O Inter de Milão e o Milan complementam a aquisição do estádio San Siro. Os dois times receberam a aprovação da Câmara Municipal de Milão no último dia 29 de novembro e, nesta quarta-feira, assinaram a escritura que formaliza a venda do local.
Isso aconteceu depois que os rivais da capital da Lombardia receberam um empréstimo de pouco mais de 90 milhões de euros (R$ 554,5 milhões na cotação atual) e o pagamento da primeira parcela à prefeitura por 73 milhões de euros (R$ 449,8 milhões) pela aquisição do estádio. Com isso, o preço final da arena vai ficar em torno de 197 milhões de euros (R$ 1,200 bilhão).
Por meio de um comunicado em conjunto, Inter de Milão e Milan afirmaram que o projeto de construção de um novo estádio será um novo capítulo para a cidade e os dois clubes.
“A construção do novo estádio e o projeto de regeneração urbana da área de San Siro representam um novo capítulo para a cidade de Milão e para ambos os clubes”, afirmaram os dois clubes por meio de um comunicado em conjunto.

O novo estádio dos rivais de Milão terá capacidade para 71.500 torcedores e vai ser construído ao lado do Giuseppe Meazza. O plano inicial previa que as duas equipes já tivessem sua nova casa em 2027, mas isso se tornou impossível por conta dos procedimentos legais.
Com isso, não há um novo prazo para a construção de um novo estádio, mas o objetivo é que ele seja inaugurado em 2031 para que seja usado na Eurocopa do ano seguinte, que vai ser organizada por Itália e Turquia.

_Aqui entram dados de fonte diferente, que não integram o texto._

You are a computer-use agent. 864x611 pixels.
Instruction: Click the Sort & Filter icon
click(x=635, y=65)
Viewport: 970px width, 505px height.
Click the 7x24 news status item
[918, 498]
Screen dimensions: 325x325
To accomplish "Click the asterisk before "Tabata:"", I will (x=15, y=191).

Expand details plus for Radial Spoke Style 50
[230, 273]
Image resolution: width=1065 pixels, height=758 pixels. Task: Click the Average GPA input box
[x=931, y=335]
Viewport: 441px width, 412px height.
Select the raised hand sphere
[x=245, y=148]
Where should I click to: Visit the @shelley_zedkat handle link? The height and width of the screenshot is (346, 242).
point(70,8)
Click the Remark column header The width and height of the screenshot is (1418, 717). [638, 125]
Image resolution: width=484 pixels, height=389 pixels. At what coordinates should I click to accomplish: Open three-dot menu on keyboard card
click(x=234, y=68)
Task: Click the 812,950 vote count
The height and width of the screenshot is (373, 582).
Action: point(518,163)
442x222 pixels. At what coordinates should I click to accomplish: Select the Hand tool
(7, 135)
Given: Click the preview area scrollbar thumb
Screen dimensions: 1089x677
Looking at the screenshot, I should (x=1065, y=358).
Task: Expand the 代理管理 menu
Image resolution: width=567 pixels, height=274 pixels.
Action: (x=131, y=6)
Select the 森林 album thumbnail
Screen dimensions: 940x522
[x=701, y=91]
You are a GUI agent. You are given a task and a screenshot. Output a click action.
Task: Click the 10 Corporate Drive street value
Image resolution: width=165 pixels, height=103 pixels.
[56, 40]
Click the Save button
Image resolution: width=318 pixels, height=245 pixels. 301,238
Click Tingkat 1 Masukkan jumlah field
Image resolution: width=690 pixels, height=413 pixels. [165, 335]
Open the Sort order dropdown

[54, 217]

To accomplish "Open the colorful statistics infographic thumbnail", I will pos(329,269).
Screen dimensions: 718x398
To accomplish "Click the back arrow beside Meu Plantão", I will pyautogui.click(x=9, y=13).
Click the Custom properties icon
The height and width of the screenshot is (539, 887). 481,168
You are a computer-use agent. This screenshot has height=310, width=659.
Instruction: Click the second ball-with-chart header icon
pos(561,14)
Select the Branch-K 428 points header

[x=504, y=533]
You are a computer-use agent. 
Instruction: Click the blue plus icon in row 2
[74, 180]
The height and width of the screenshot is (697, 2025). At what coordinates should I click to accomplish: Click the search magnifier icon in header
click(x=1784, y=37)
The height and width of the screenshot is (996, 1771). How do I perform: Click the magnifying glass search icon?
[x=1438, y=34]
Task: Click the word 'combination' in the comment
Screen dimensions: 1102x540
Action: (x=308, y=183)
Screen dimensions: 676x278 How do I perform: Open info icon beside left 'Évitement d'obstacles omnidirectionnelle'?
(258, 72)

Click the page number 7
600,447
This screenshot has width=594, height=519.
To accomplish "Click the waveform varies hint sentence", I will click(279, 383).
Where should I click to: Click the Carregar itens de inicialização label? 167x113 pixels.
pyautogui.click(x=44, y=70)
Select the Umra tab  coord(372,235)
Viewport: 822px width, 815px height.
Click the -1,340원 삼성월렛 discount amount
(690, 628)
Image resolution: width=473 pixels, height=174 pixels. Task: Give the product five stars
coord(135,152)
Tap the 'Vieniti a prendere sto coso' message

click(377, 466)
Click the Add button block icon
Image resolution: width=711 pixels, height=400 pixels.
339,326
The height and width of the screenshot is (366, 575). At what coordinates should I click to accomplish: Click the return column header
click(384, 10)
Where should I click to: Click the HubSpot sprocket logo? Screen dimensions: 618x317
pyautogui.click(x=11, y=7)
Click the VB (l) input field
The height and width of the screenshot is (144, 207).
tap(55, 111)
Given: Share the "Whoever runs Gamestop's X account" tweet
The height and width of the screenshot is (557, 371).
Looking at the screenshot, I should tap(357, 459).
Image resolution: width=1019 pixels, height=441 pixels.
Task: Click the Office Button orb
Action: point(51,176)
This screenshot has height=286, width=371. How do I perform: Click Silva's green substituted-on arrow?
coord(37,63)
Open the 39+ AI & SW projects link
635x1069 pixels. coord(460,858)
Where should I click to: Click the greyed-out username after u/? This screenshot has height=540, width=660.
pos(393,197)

O San Siro foi construído em 1925 e foi inaugurado um ano depois. O primeiro jogo foi justamente o clássico “Derby della Madonnina”, com a Internazionale goleando o Rossoneri por 6 a 3. O Milan foi o primeiro dono do estádio, mas passou a dividir a arena com o maior rival em 1947.
Depois disso, o estádio passou a ser propriedade da prefeitura de Milão. A partir de então, Milan e Inter assumiram a responsabilidade pela administração do local, incluindo a manutenção do gramado e outros aspectos operacionais. Esse modelo é semelhante ao do Maracanã, no Rio de Janeiro, que pertence ao Estado e é administrado por Flamengo e Fluminense em regime de concessão.